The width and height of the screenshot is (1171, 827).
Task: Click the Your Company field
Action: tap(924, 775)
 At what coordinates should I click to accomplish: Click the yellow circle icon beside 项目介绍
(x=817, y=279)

---

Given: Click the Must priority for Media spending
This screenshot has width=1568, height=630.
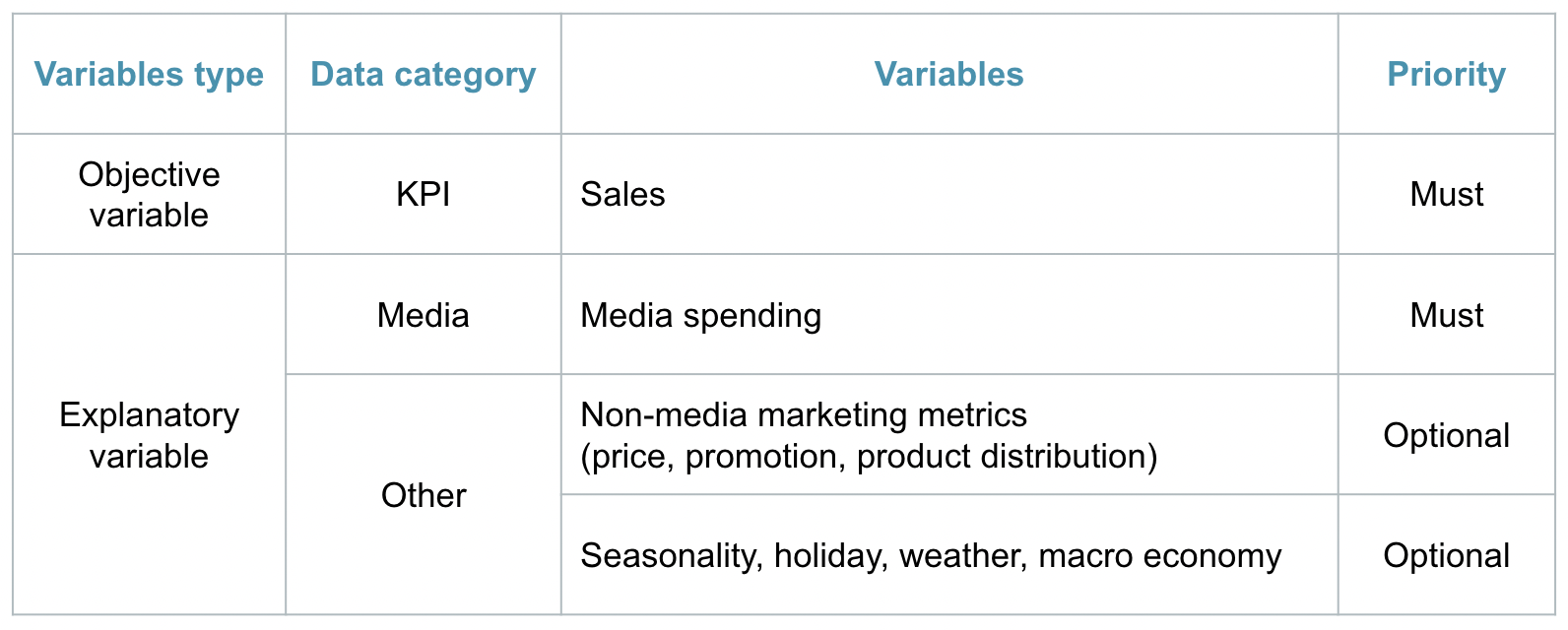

--

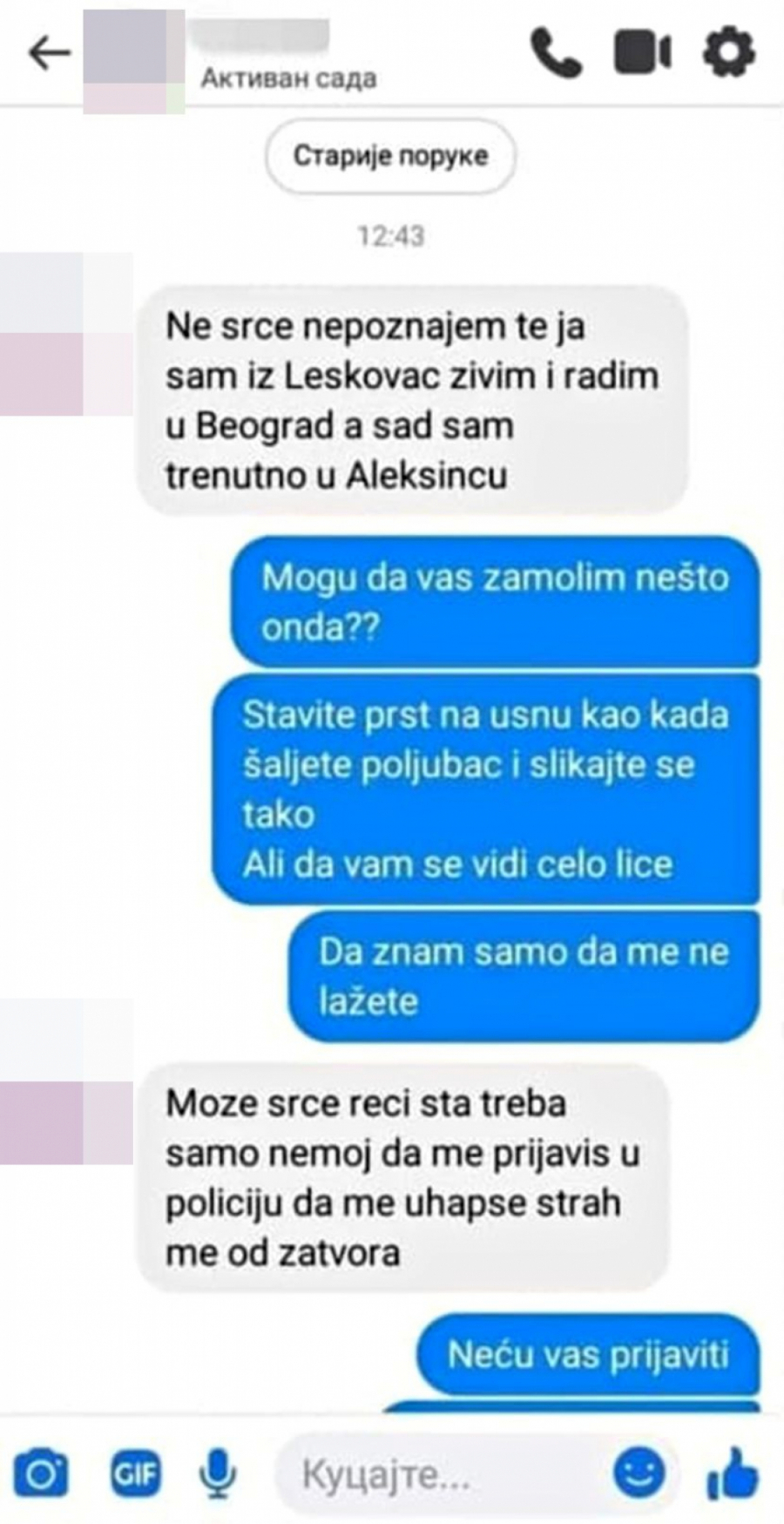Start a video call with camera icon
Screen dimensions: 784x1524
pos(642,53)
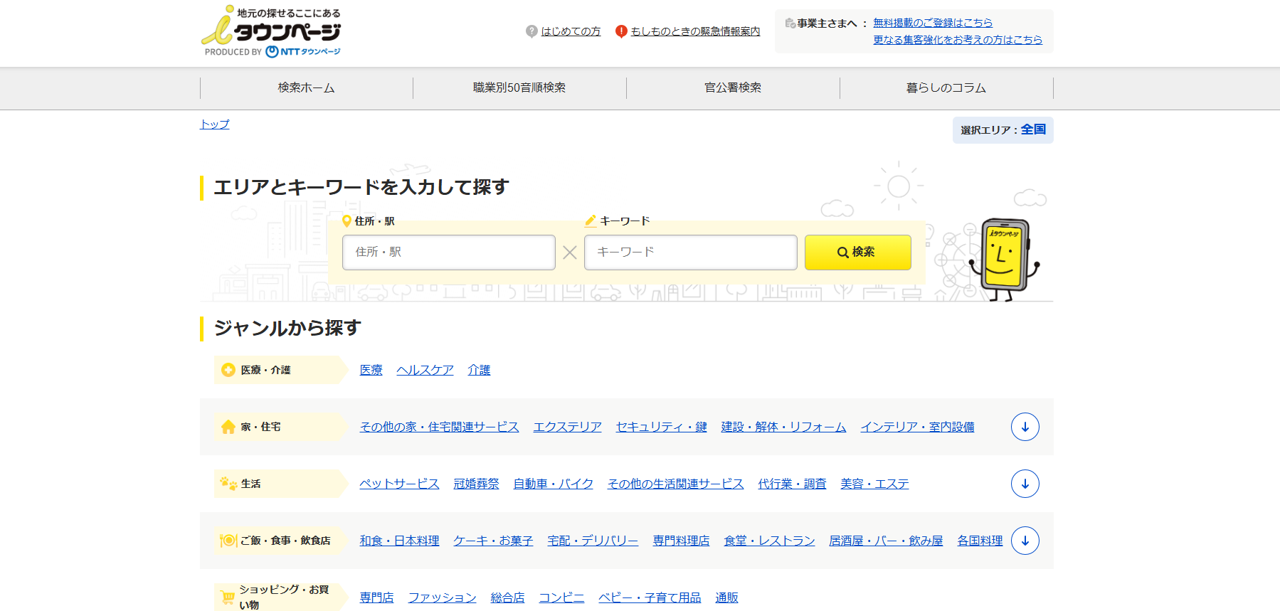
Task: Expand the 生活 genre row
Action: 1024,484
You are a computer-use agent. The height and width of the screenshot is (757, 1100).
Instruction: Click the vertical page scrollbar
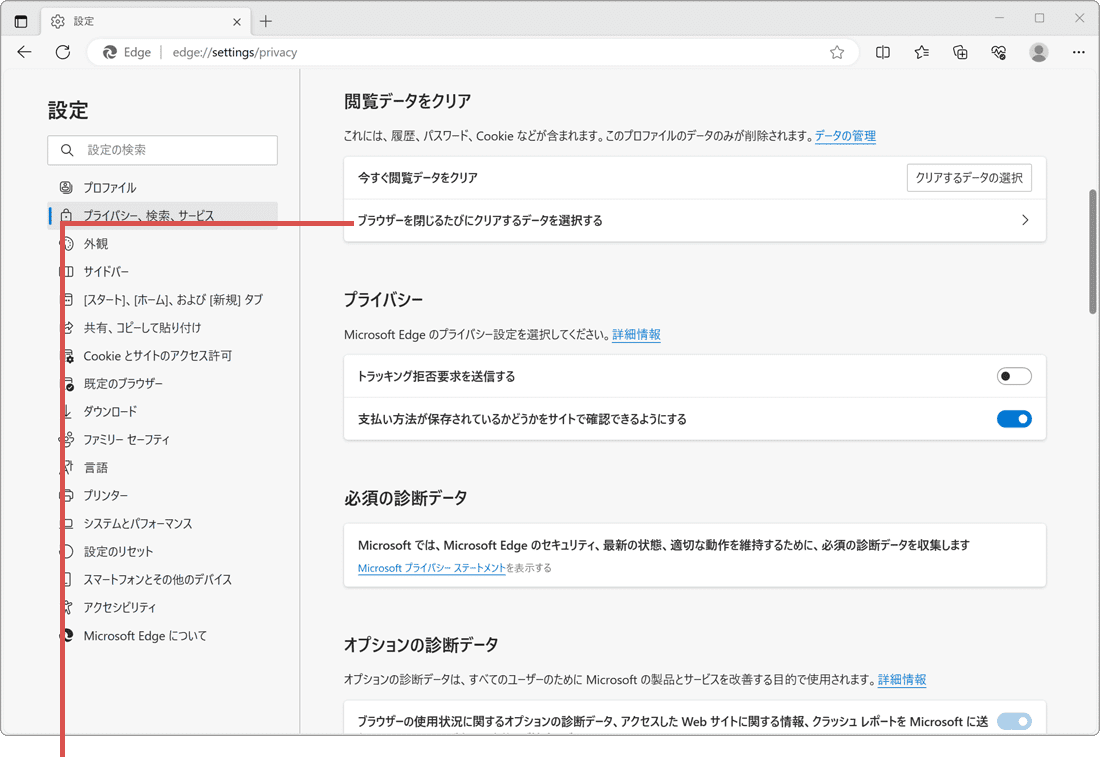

What you need to do
Lay out the records from the line with "The width and" up to and including the line with "(x=817, y=279)" as a numbered list, leaving out blank lines.

Answer to the exercise
1. The width and height of the screenshot is (1171, 827).
2. Task: Click the Your Company field
3. Action: tap(924, 775)
4.  At what coordinates should I click to accomplish: Click the yellow circle icon beside 项目介绍
5. (x=817, y=279)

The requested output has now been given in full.